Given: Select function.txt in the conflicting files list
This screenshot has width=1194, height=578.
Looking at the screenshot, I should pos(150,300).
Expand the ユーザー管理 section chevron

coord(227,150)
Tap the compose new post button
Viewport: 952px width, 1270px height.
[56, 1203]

________________________

# ACTIVITY:
When you transcribe the listing, make each line match the original exactly.

# WRITTEN RESPONSE:
Given: Select function.txt in the conflicting files list
This screenshot has width=1194, height=578.
Looking at the screenshot, I should pos(150,300).
Expand the ユーザー管理 section chevron

coord(227,150)
Tap the compose new post button
Viewport: 952px width, 1270px height.
[56, 1203]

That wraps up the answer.